ANN POWERS, BYLINE: Hey, how are you doing?

KING: OK, so last year's Turning the Table (ph) list mixed some really obscure albums with classics. This year's list feels a lot more recognizable to me, anyway, in part because it's more contemporary. So why did you decide to go current?

POWERS: We wanted to look at this moment we're living in and think about how women and nonbinary artists are reshaping, revisioning and pushing music into the future.

KING: All right, so take me through the top five songs.

POWERS: OK. Number five is the song "Hold On" by the great rock band Alabama Shakes lead by Brittany Howard. Number four is Amy Winehouse's "Back To Black." Number three is by a little-known artist named Beyonce. It's "Single Ladies."

(LAUGHTER)

POWERS: Number two is the beautiful ballad "Maps" by the band Yeah Yeah Yeahs. And number one is M.I.A. with "Paper Planes."

KING: I have so many questions. But before I get to them, let's take a listen to some of "Paper Planes," number one.

(SOUNDBITE OF SONG, "PAPER PLANES")

M.I.A.: (Singing) Sometimes I think sitting on trains every stop I get to I'm clocking that game. Everyone's a winner. We're making our fame. Bona fide hustler making my name.

UNIDENTIFIED SINGERS: (Singing) All I want to do is...

(SOUNDBITE OF GUNSHOTS)

UNIDENTIFIED SINGERS: (Singing) And a...

(SOUNDBITE OF CASH REGISTER OPENING)

UNIDENTIFIED SINGERS: (Singing) And take your money. All I want to do is...

KING: I love that song so much. It is such a banger. But how on earth is it number one? It's awesome but, like, Beyonce (laughter).

POWERS: Artists who have one indisputably great work might make it higher on the list than an artist who has, say, eight or nine songs or albums that are all equally pretty great.

KING: Right.

POWERS: So M.I.A. has a really rich catalog, but "Paper Planes" changed the sound of pop. And to this day it remains the jam you want to hear from M.I.A. I think.

KING: It remains the jam I want to hear at all times. Let me ask you. Why are you only dealing with songs? Why not full albums like last time?

POWERS: We were thinking about the 21st century. People now listen to playlists, and especially younger people. And so we were thinking about, how does the song operate in a world where streaming dominates? And how has that reconstituted the way we listen and the way artists make music? I believe that women are at the forefront of using these new technologies, and I think this list really proves that.

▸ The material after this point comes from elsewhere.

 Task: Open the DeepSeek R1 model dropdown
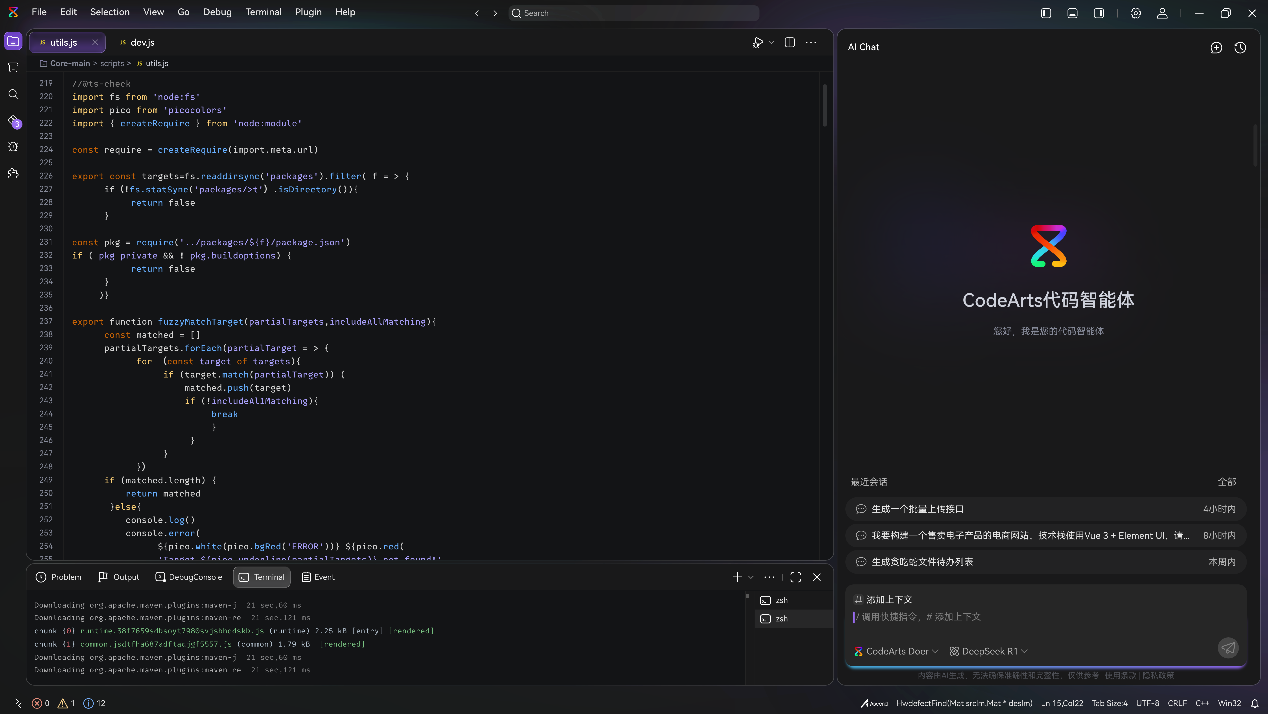point(988,651)
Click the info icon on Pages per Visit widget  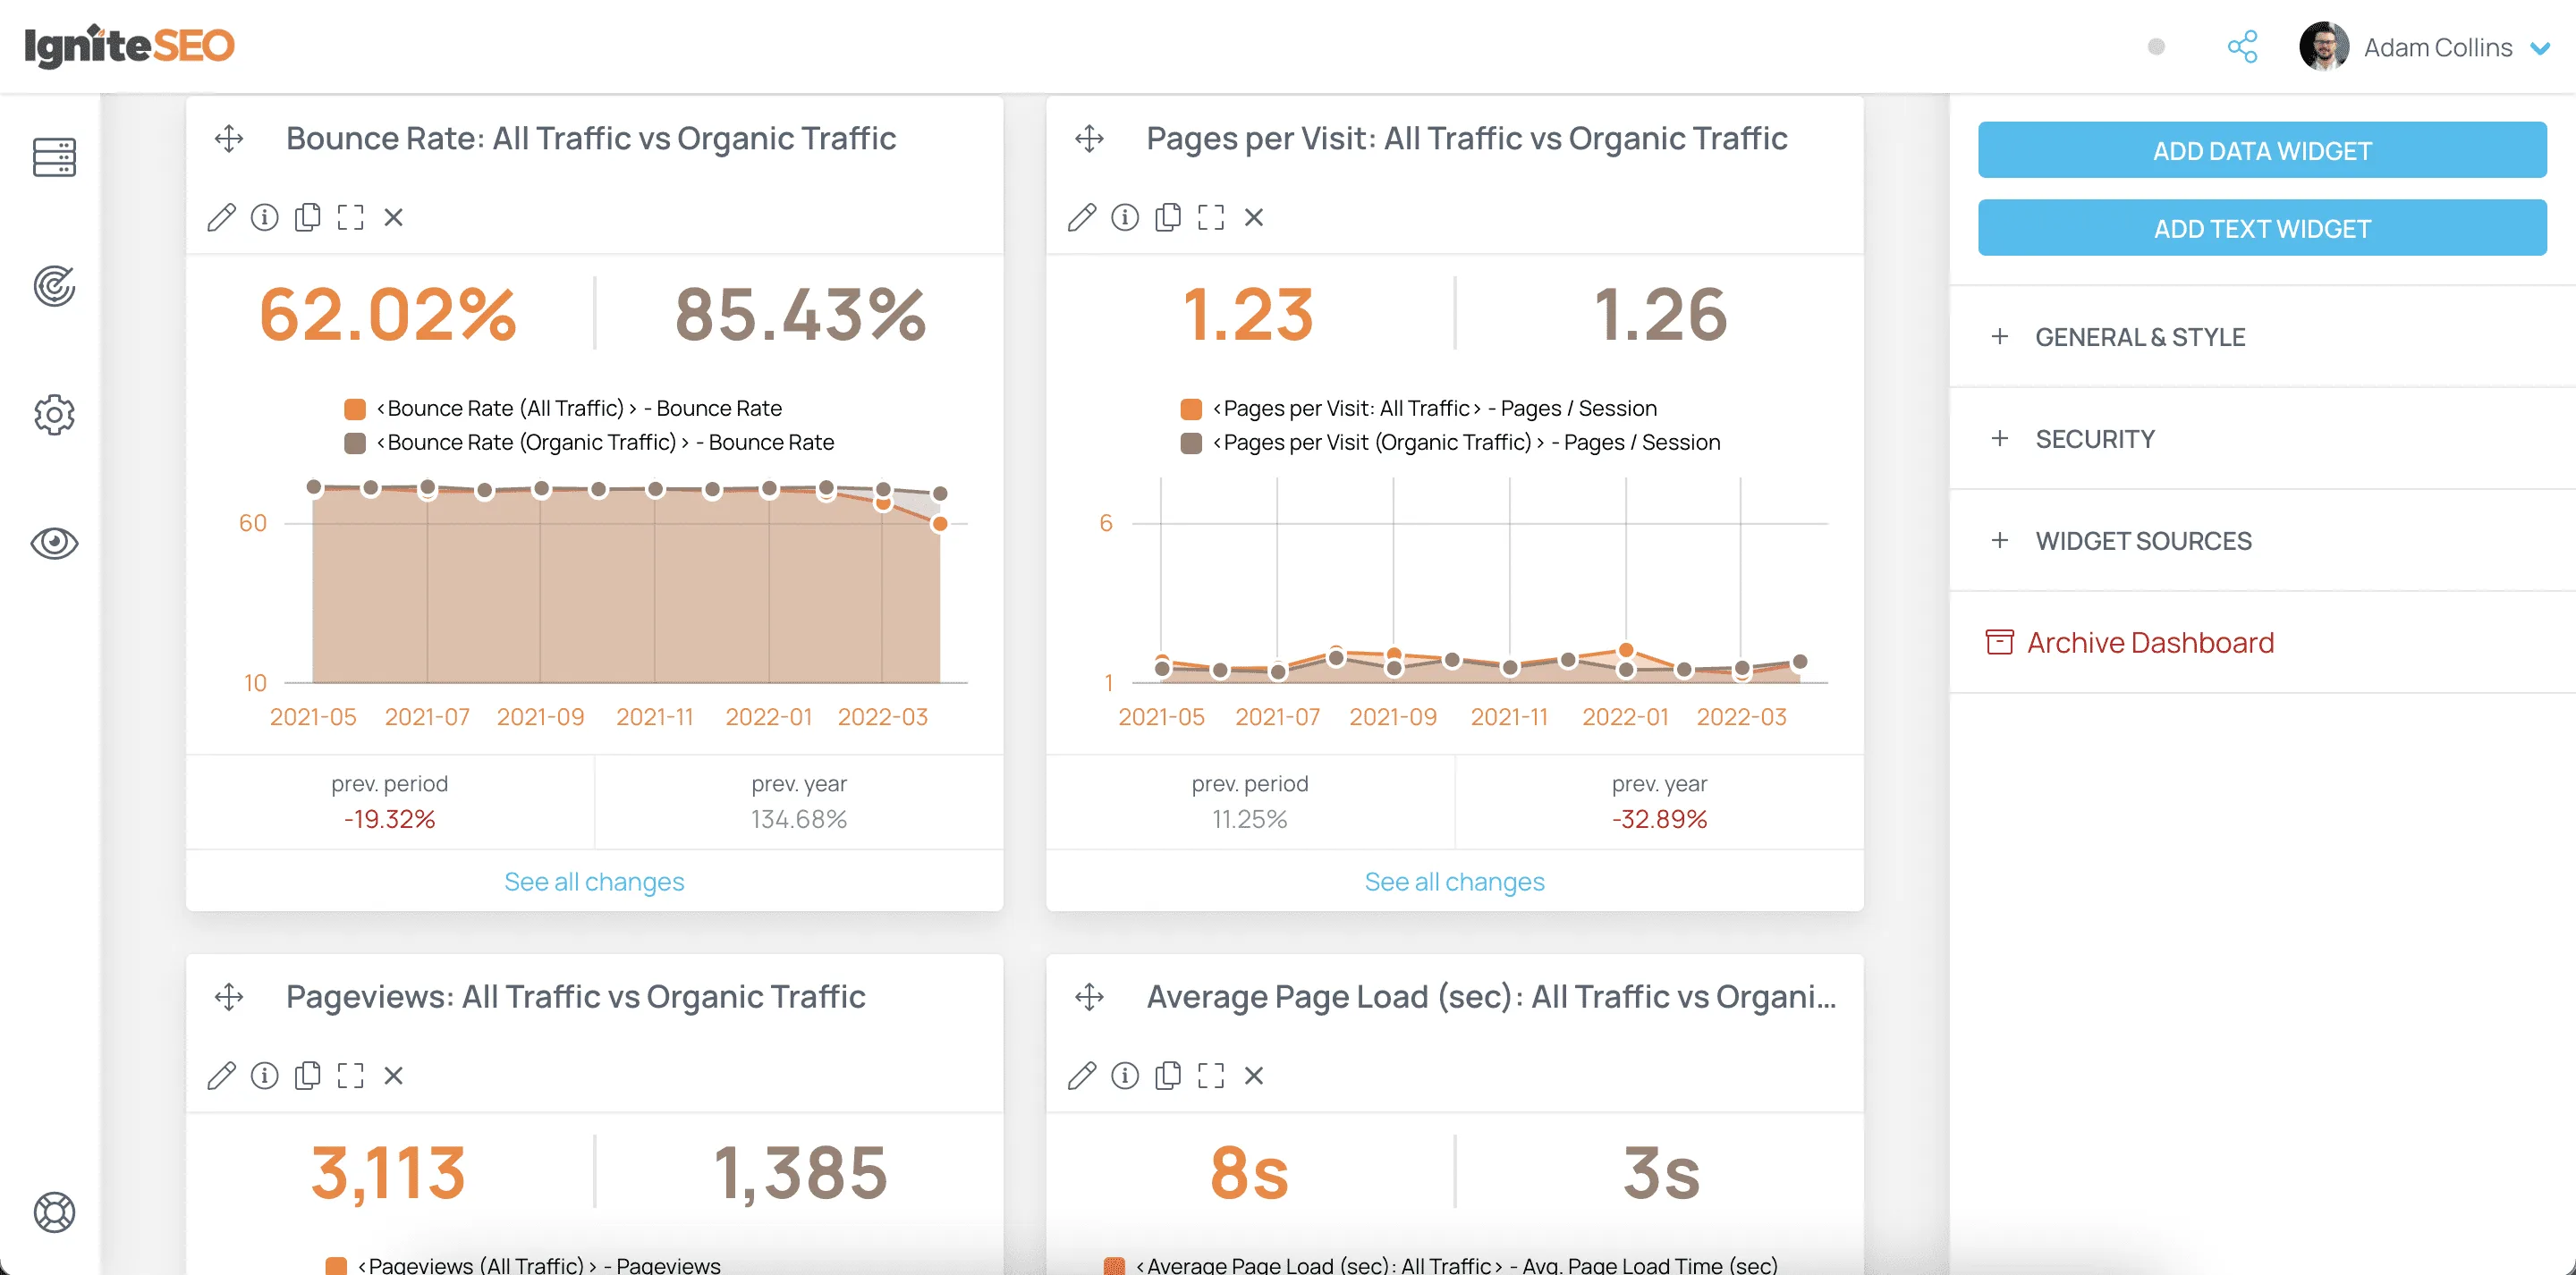pyautogui.click(x=1124, y=217)
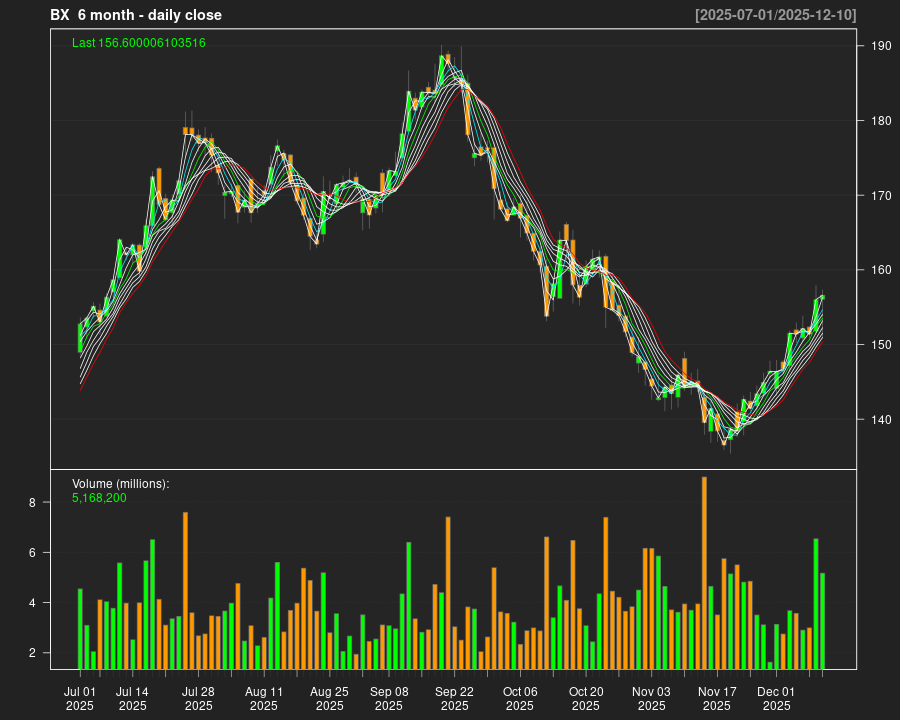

KING: So what do you think this list tells us about the first 18 years of this century?

POWERS: If you look at this top five, we have songs like the Yeah Yeah Yeahs' "Maps," which is a rock ballad, but it comes from the voice of a woman, Karen O. As an Asian-American woman, you know, she is representing identities that haven't always been heard from in rock 'n' roll. You look at Alabama Shakes, that's a band from the South remaking Southern rock in the voice of a black woman. This is what it's all about - change within tradition, change that doesn't destroy legacies but that reveals the truth behind legacies. And that's why we founded Turning the Tables. And I think it's very strong in this list, too.

KING: It's been a pretty cool century.

(LAUGHTER)

POWERS: I'm looking forward to more.

KING: Ann Powers of NPR Music - thanks so much, Ann.

POWERS: Thank you so much.

KING: Ann is one of the people behind Turning the Tables. And today you can find their list of the 200 greatest songs by women and nonbinary artists of the 21st century. That's at nprmusic.org.